Screenshot grounding data:
^^^^

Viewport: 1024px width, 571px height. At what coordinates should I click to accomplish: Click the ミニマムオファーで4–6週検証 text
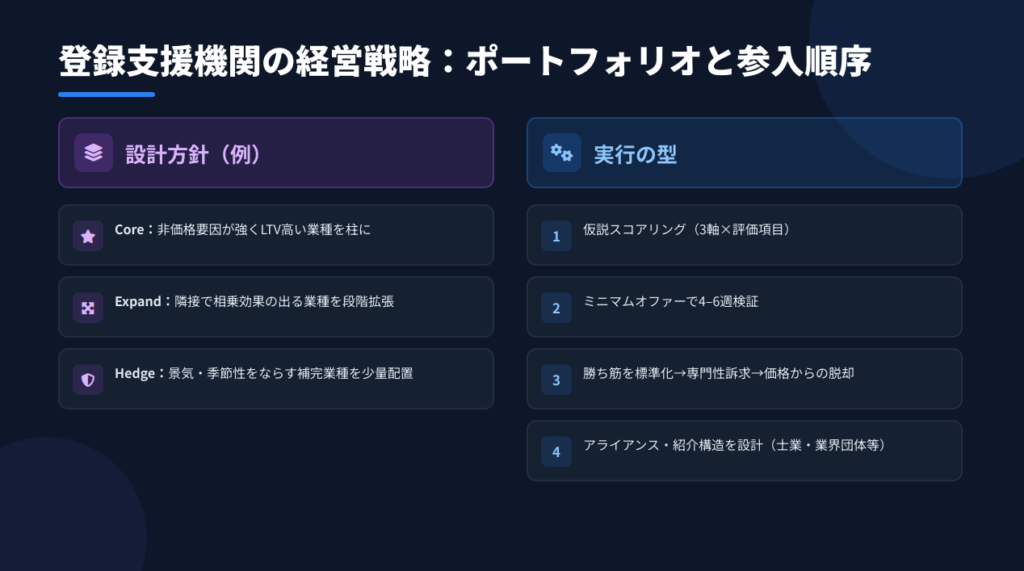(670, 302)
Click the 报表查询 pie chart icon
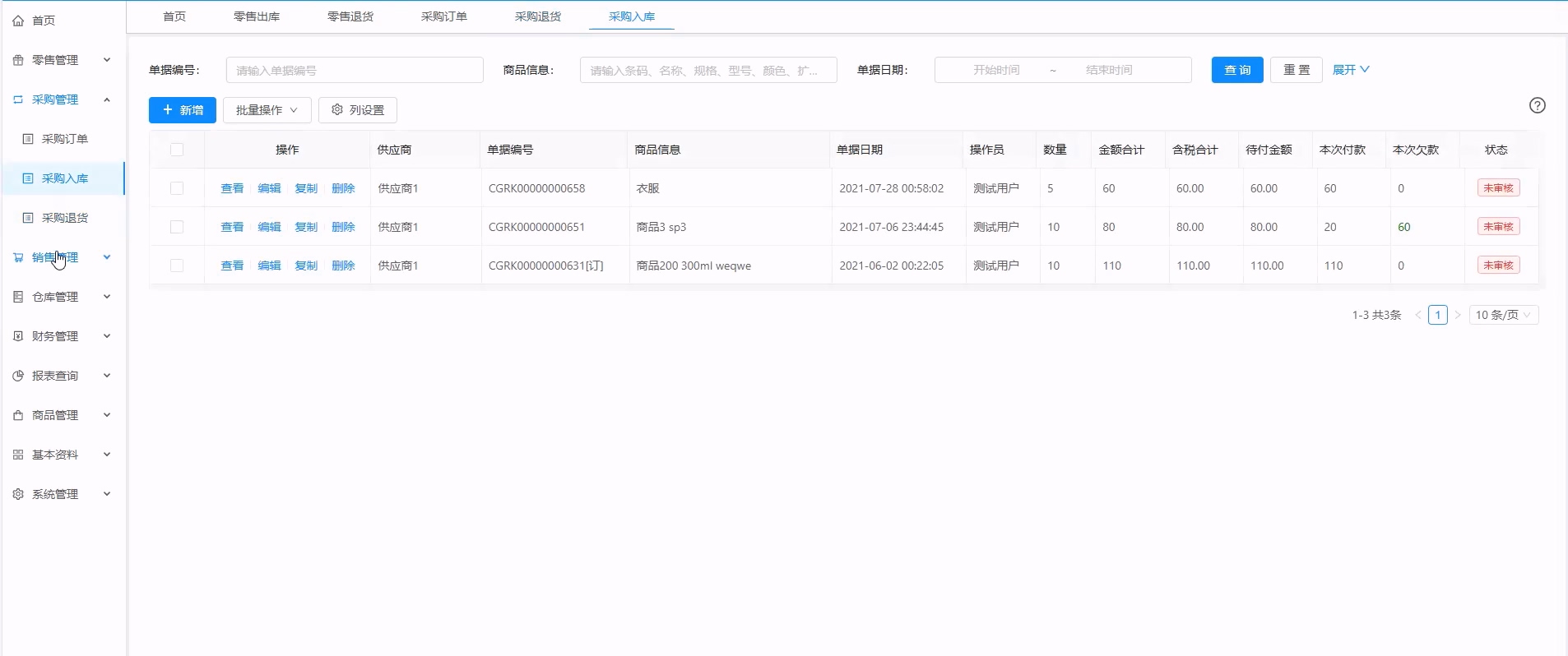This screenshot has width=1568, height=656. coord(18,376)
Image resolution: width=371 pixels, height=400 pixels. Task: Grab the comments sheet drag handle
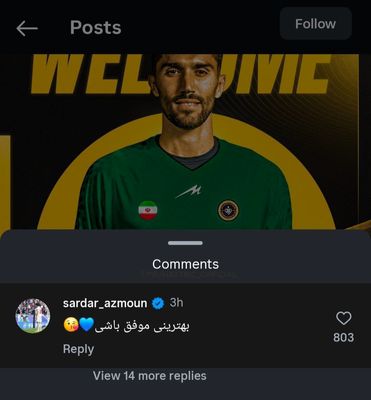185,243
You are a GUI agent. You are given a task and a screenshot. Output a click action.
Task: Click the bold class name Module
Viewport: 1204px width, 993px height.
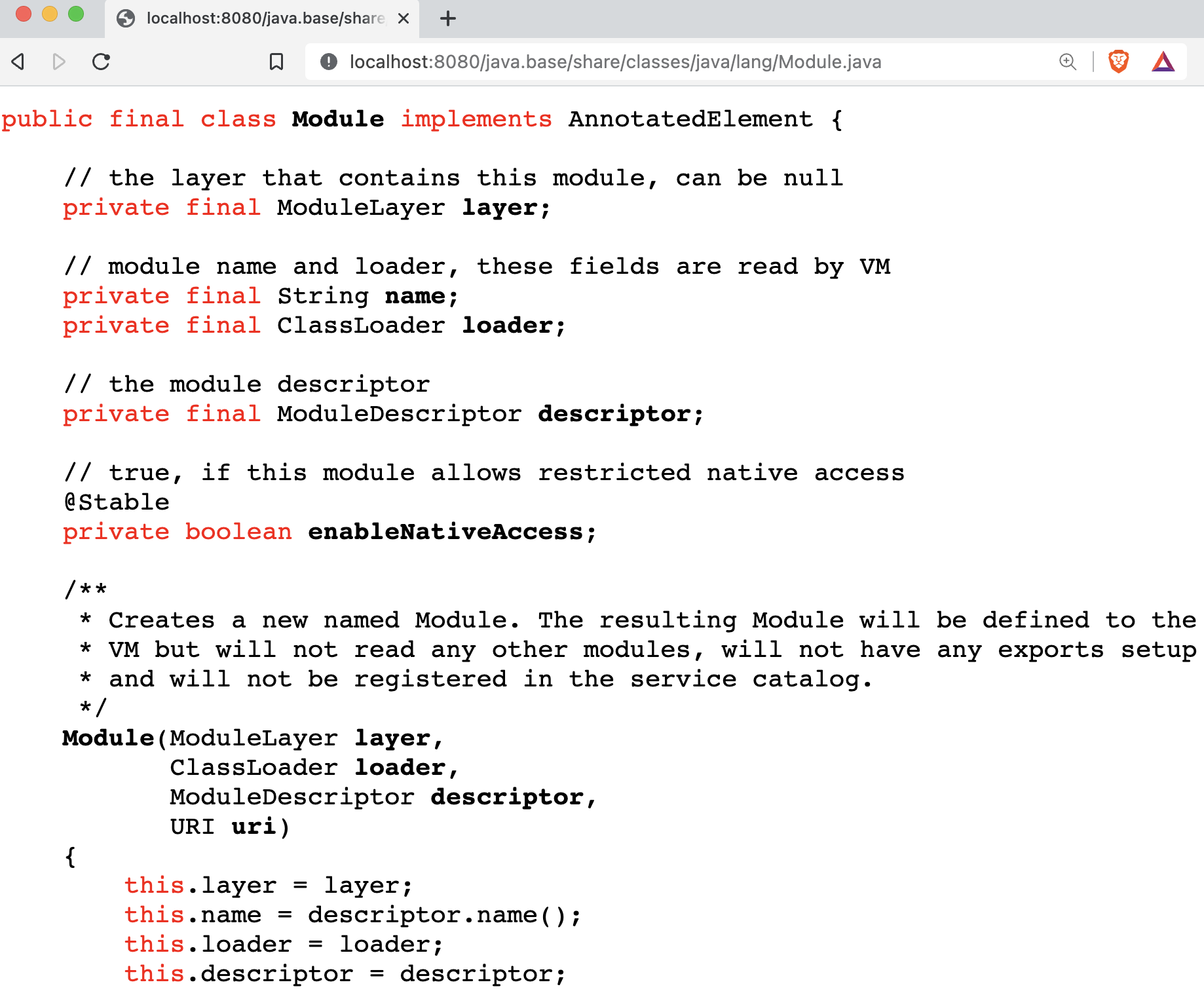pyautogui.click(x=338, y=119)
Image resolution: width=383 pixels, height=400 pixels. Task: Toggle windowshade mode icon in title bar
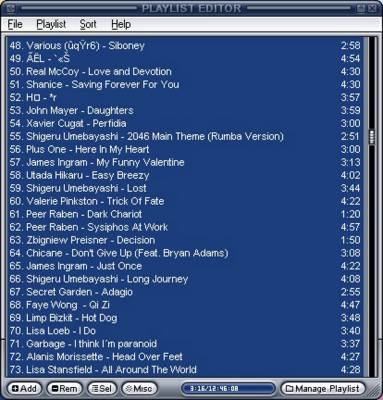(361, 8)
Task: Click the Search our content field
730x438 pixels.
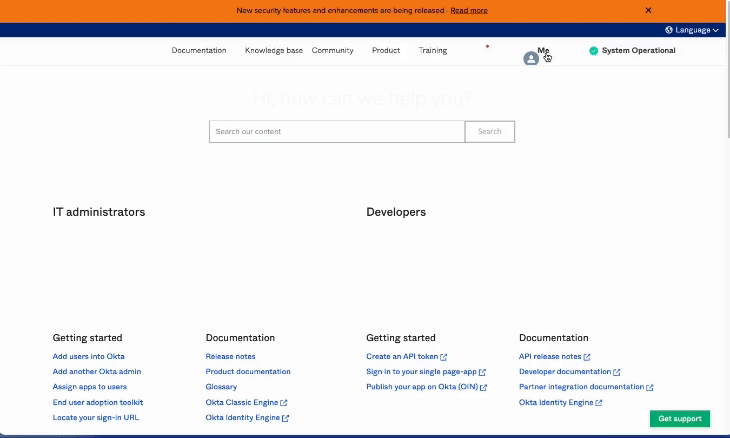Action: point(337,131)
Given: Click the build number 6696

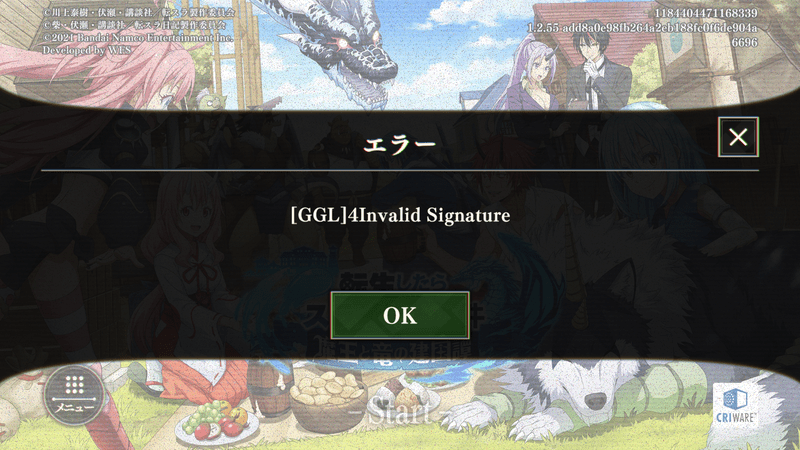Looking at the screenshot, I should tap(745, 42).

^^^^

Type out the entries again without a single change, and leave the pictures out.

Output of the task
Viewport: 1024px width, 571px height. At what coordinates should I click to accomplish: Click the ミニマムオファーで4–6週検証 text
(670, 302)
Click the 报表查询 pie chart icon
This screenshot has width=1568, height=656. coord(18,376)
Image resolution: width=371 pixels, height=400 pixels. Task: Grab the comments sheet drag handle
185,243
You are a GUI agent. You are given a task and a screenshot. Output a click action.
Task: Click the bold class name Module
Viewport: 1204px width, 993px height.
pyautogui.click(x=338, y=119)
Image resolution: width=383 pixels, height=400 pixels. Task: Toggle windowshade mode icon in title bar
(361, 8)
Task: Click the Search our content field
730x438 pixels.
Action: point(337,131)
Given: Click the build number 6696

Looking at the screenshot, I should tap(745, 42).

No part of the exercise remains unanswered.